El gobernador Alejandro Armenta Mier reconoció la importancia del proyecto como parte de una estrategia integral para embellecer los accesos al estado y rendir homenaje permanente a figuras históricas. Señaló que mientras el gobierno federal promueve el humanismo, en Puebla se impulsa la bioética social como eje de transformación. El proyecto se enmarca dentro de iniciativas como el Paseo de Campeonas y Campeones.

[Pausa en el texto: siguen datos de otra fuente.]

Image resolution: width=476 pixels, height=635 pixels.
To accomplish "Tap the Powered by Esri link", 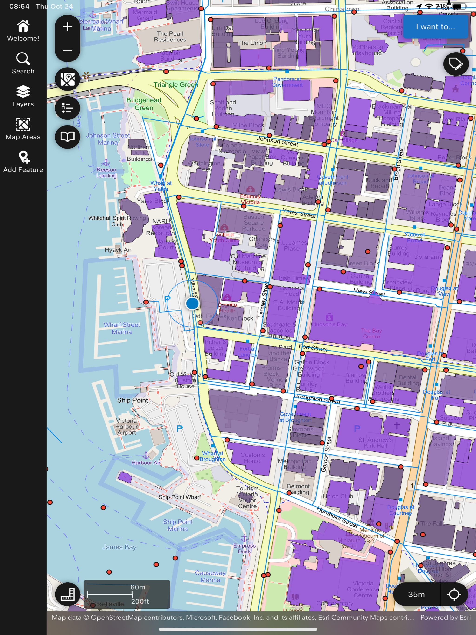I will (445, 617).
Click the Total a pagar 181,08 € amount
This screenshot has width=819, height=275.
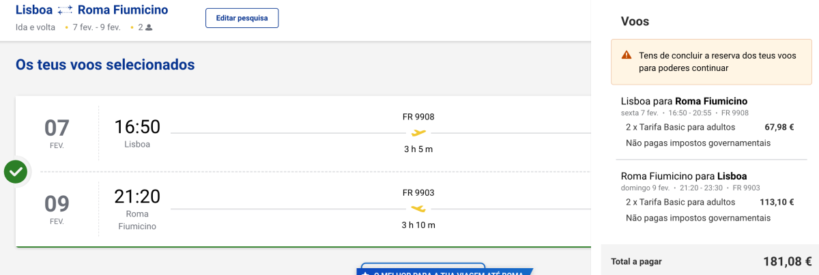(x=787, y=261)
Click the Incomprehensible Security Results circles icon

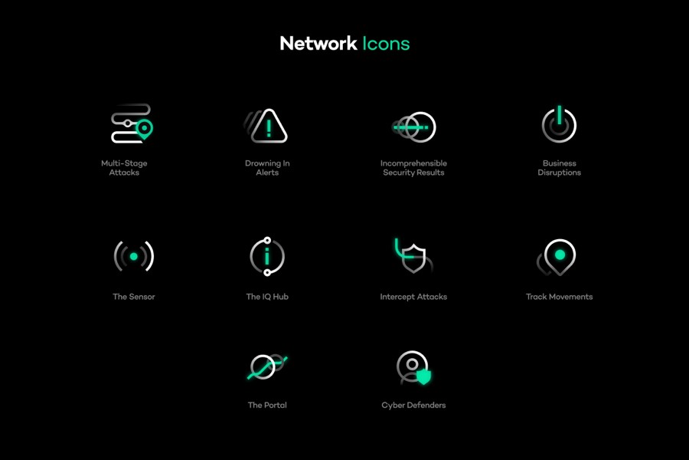point(413,127)
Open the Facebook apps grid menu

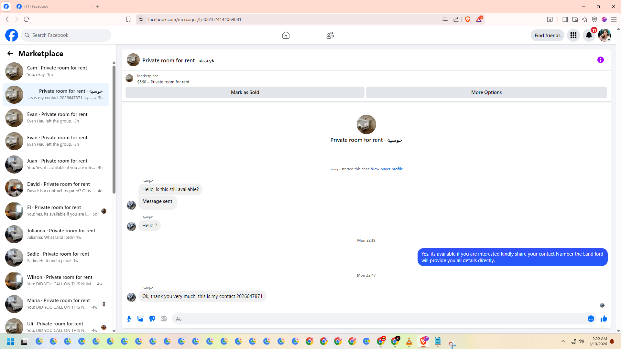click(573, 35)
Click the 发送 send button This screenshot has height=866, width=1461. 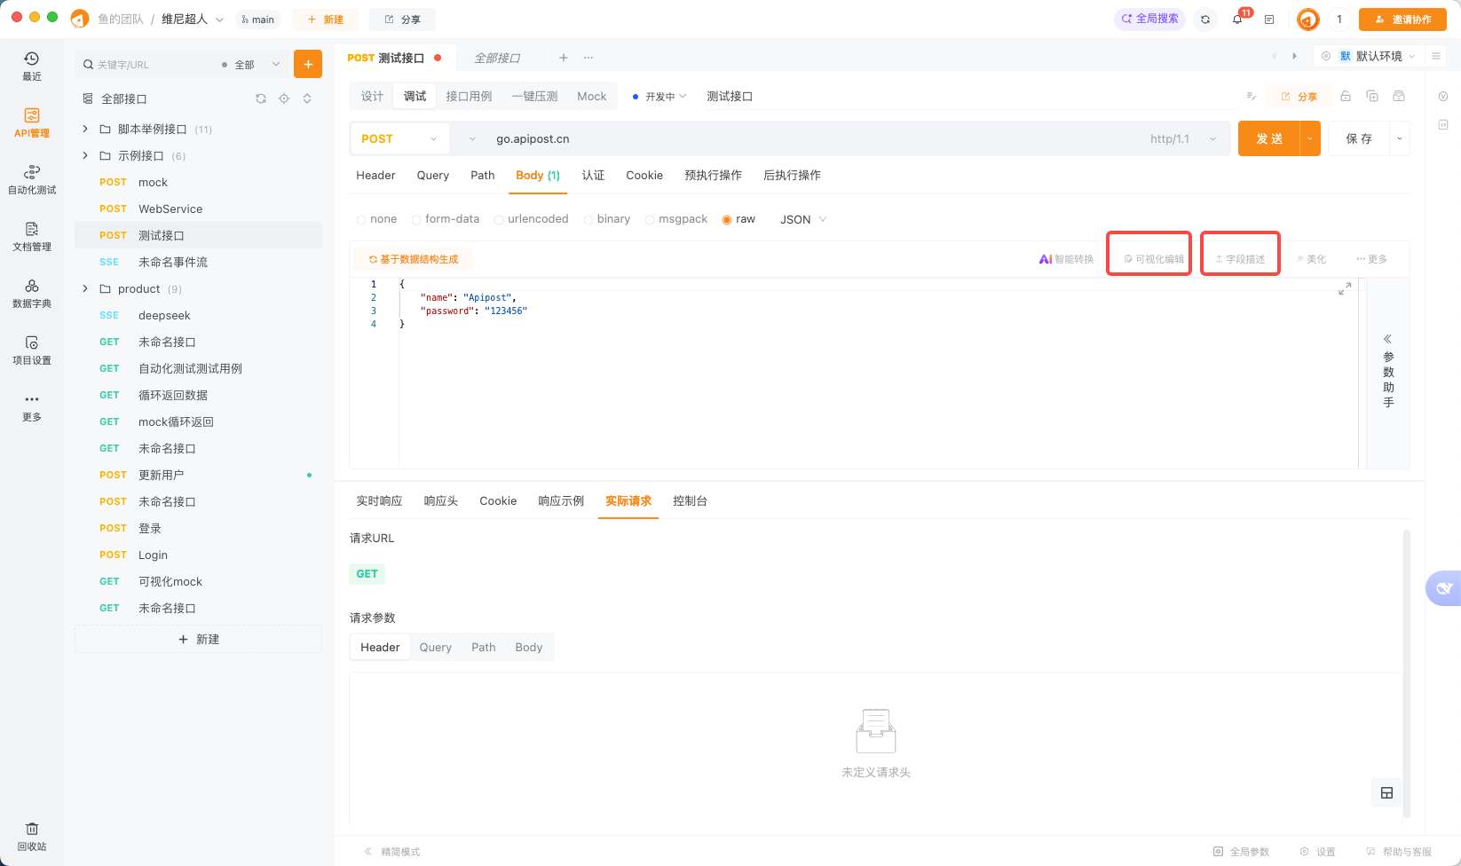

El escultor Bernardo López Artasánchez resaltó la relevancia del 4 de mayo con la Batalla de Atlixco, que describe como antecedente clave para la victoria del 5 de mayo. Explicó que este enfrentamiento permitió debilitar al ejército francés antes del combate decisivo, en el que participaron soldados zacapoaxtlas, xochipulcas y fuerzas del Ejército Mexicano. López Artasánchez enfatizó la importancia de transformar la narrativa histórica para reconocer el 5 de mayo no solo como una batalla, sino como una victoria significativa para México.
El artista agradeció el respaldo gubernamental al talento local y a la preservación del patrimonio cultural. Como cierre del acto protocolario, el gobernador recibió la maqueta de la escultura, símbolo del compromiso con la memoria histórica y el legado artístico de la entidad.